Role-players transgress in a way that mainstream society may find most alarming: they adopt persistent roles in a fictional reality for long periods of time. Outsiders often view this behavior as a rejection of the normative reality to which they all adhere, whereas role-players consider their enactments relatively safe and consequence-free. In the future, like acting, filmmaking, and novel writing, role-playing may become more acceptable as an understood creative form as it gains more positive exposure in media and academia.
All of these performative activities involve what Erving Goffman calls frame switching: when an individual shifts from one social role and performative “stage” to another.11 In each of these cases, the switching of frames is conscious and methodical, unlike when we change roles in daily life, e.g., from work to home, etc. Performers understand and play with the notion of switching social stages, behaving in a deliberate and sometimes provocative fashion.

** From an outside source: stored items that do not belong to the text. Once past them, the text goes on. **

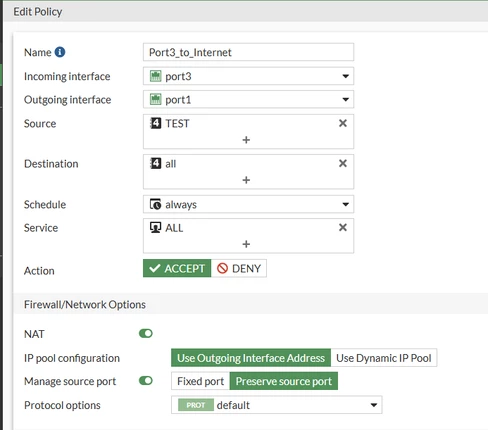
Task: Choose the DENY action button
Action: 239,268
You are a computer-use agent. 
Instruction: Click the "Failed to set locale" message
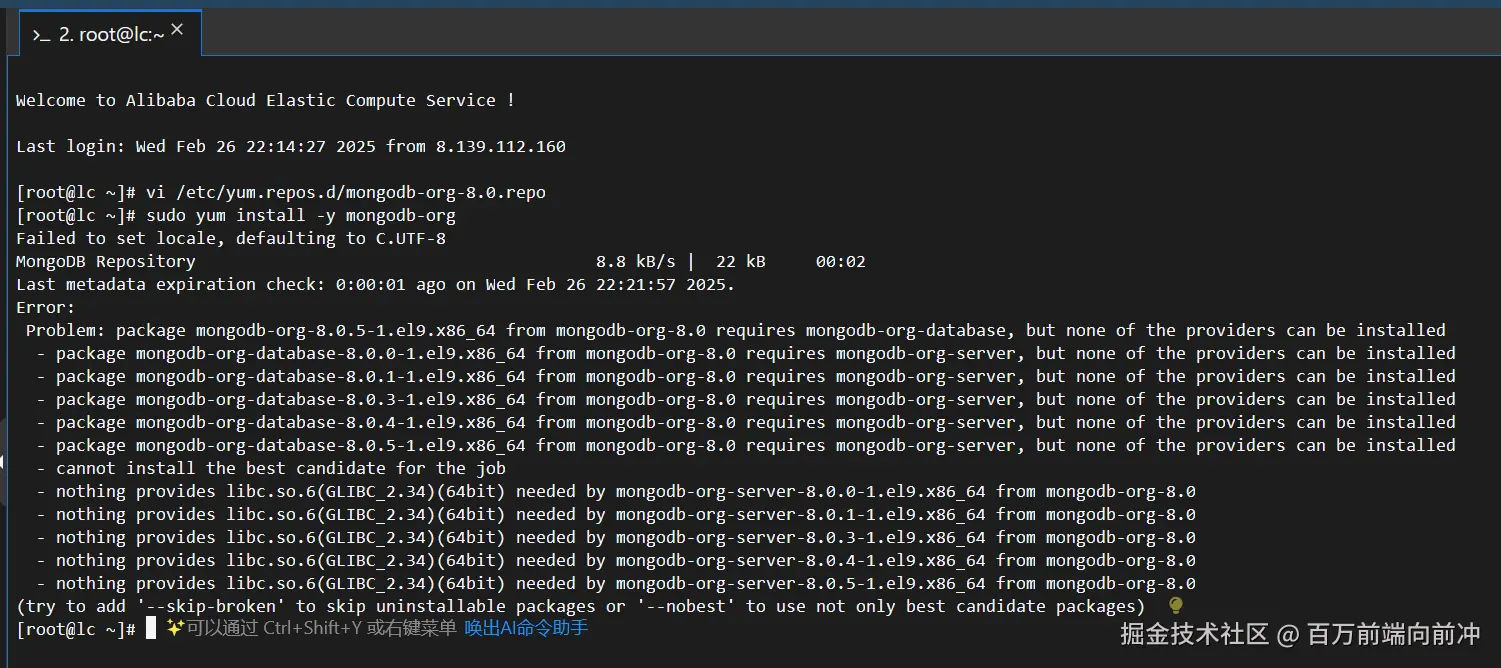[230, 238]
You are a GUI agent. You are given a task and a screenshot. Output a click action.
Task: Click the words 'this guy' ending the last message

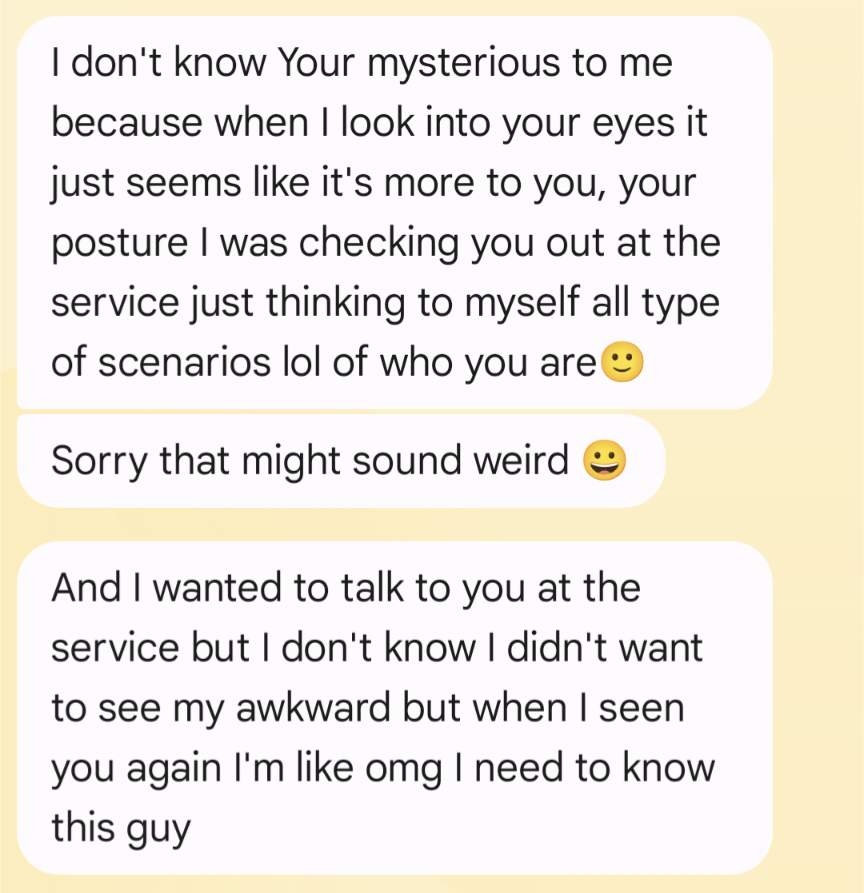coord(121,829)
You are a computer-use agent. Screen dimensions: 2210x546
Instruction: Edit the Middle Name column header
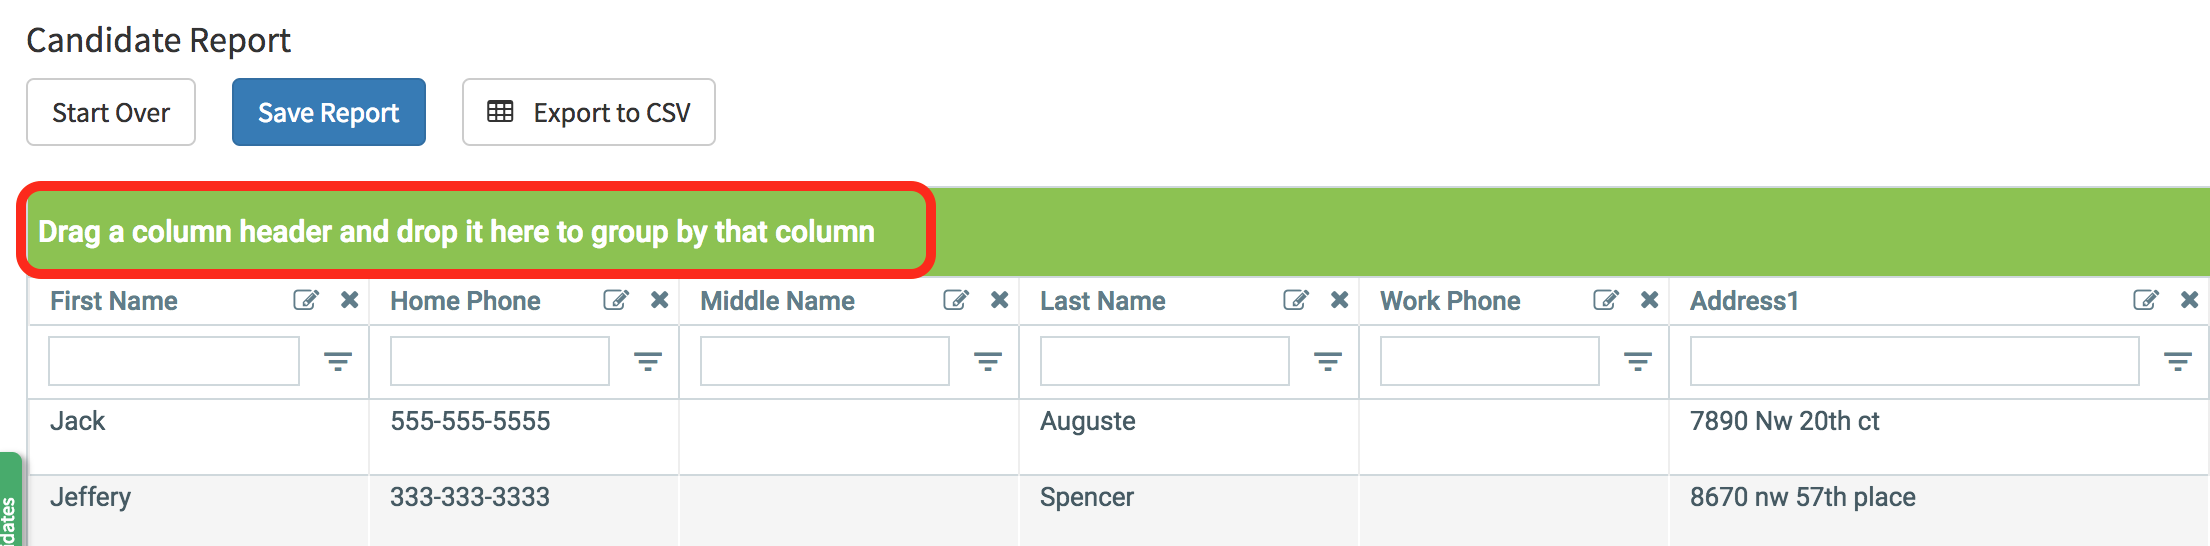pos(955,300)
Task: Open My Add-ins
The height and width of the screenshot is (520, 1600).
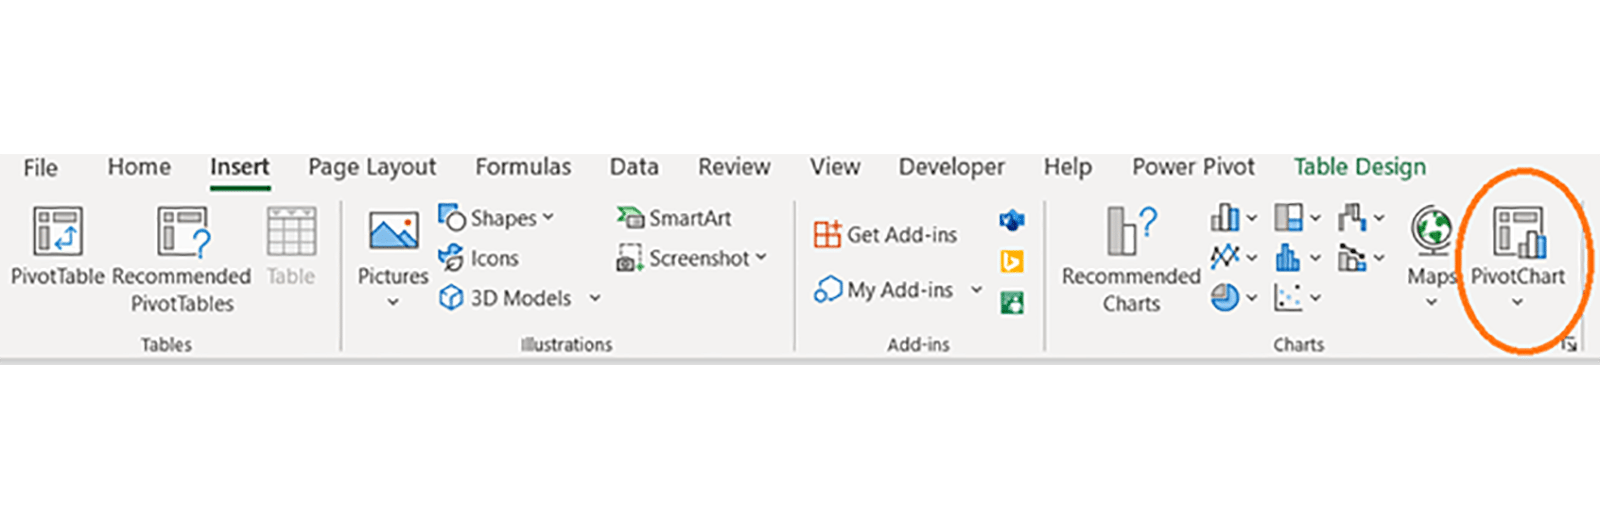Action: (884, 290)
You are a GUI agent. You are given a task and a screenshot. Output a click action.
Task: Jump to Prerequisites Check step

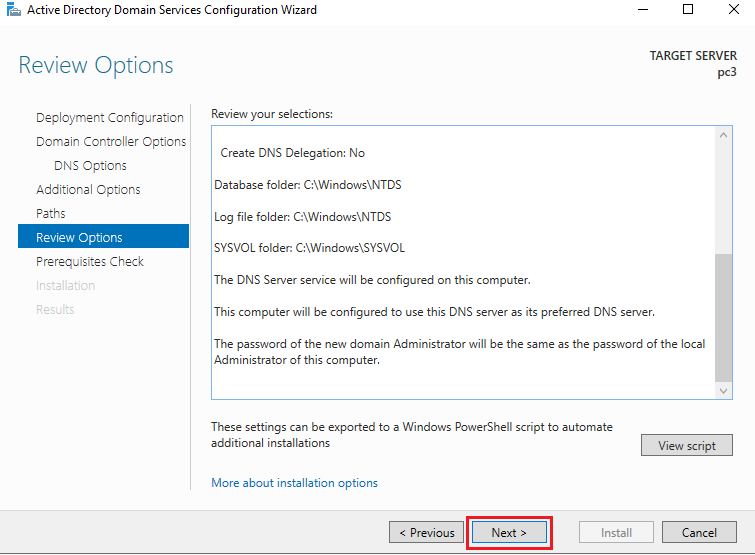(90, 262)
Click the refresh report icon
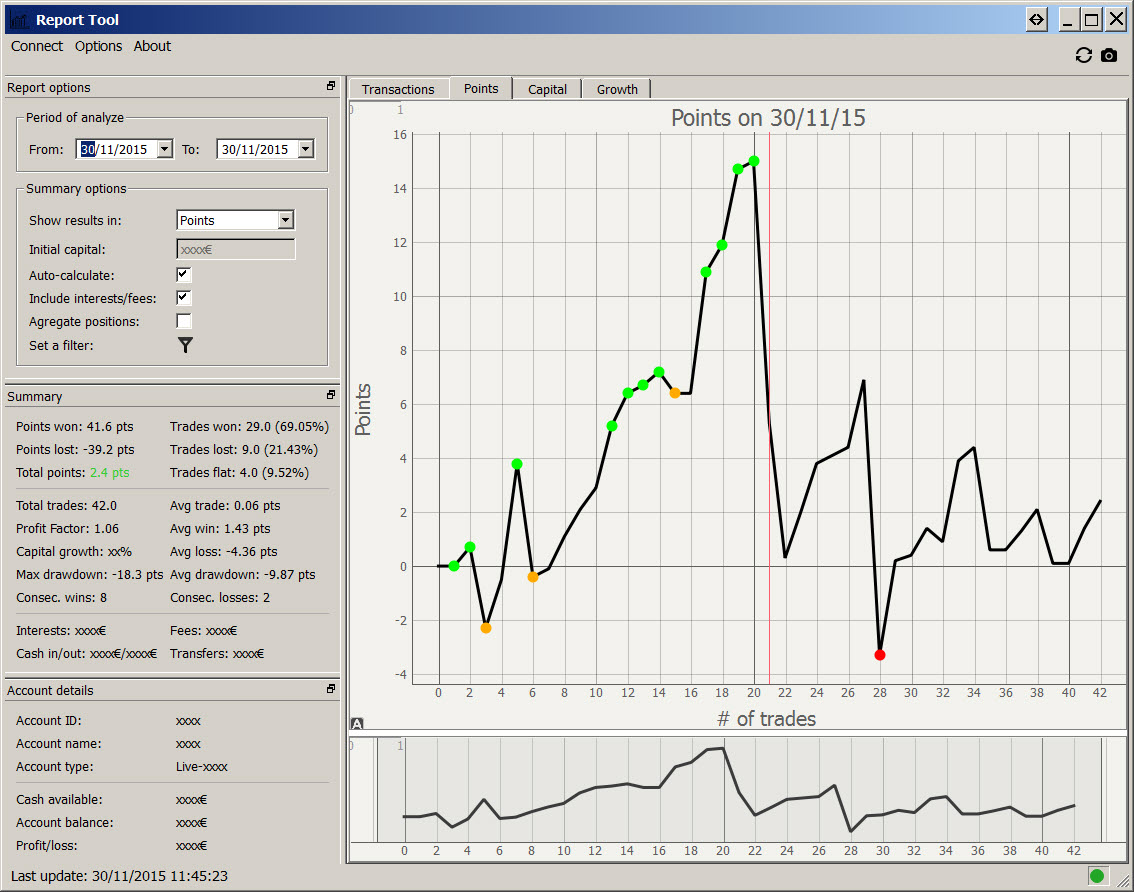1134x892 pixels. point(1084,56)
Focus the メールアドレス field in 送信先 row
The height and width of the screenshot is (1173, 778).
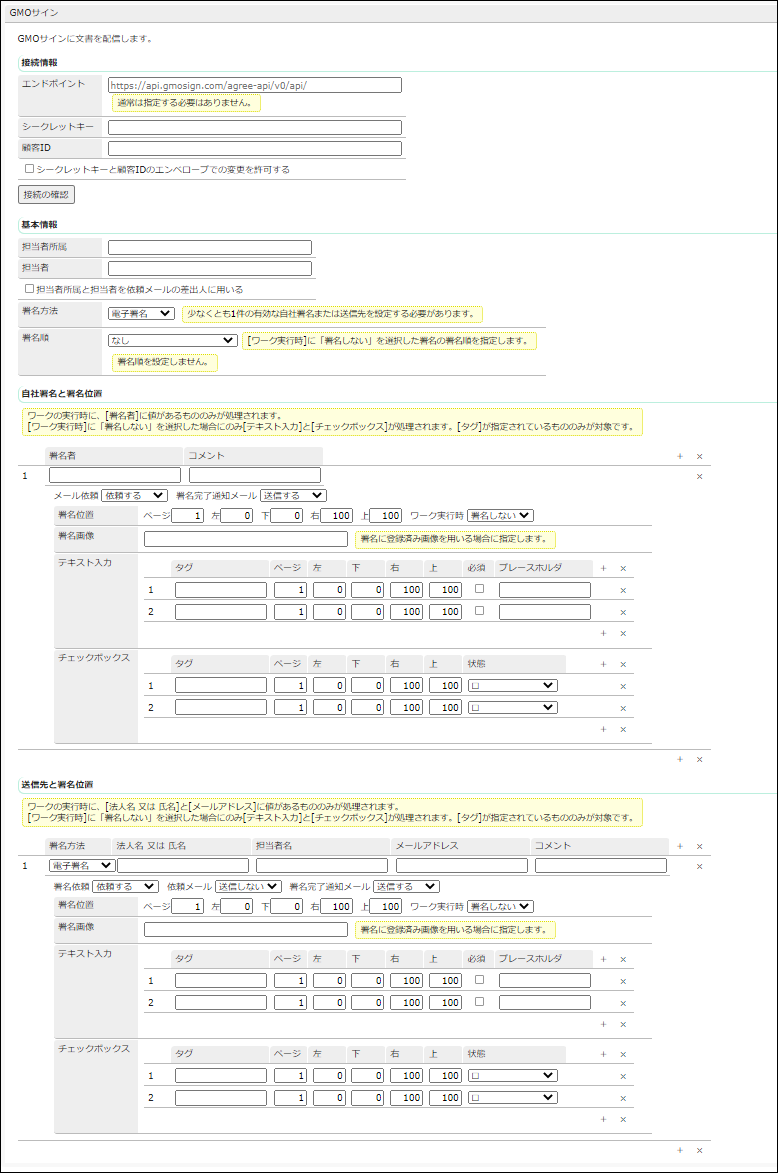pyautogui.click(x=461, y=866)
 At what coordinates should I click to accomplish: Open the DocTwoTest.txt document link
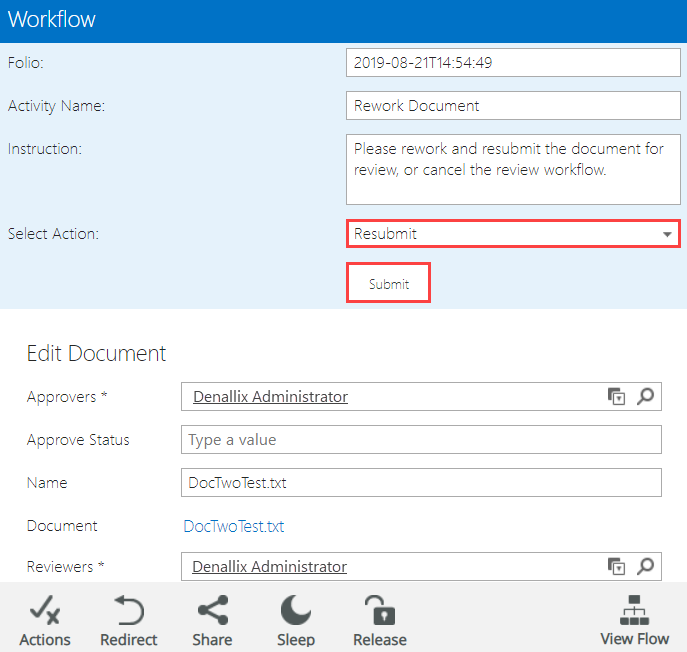point(234,526)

In order for these frame switching behaviors to remain possible in our society and for our previously established roles to become reinstated, we must ritualize these experiences by providing a clear beginning, middle, and end to the liminality of the performance.12
Other rules of engagement are also necessary for entrance into what game studies theorists call the magic circle of play.13 In stage and screen acting, performers must adhere to a set script written by someone else, the physical blocking and vocal elocution required by the director, and the time constraints of the format. These limits are imposed in order to convey the character and story as effectively as possible to an external audience. These limits are so exacting that Johnstone believes that they stifle the creative impulse of the actor almost completely. Instead, he advocates improvisation as the key to an actor’s self-expression.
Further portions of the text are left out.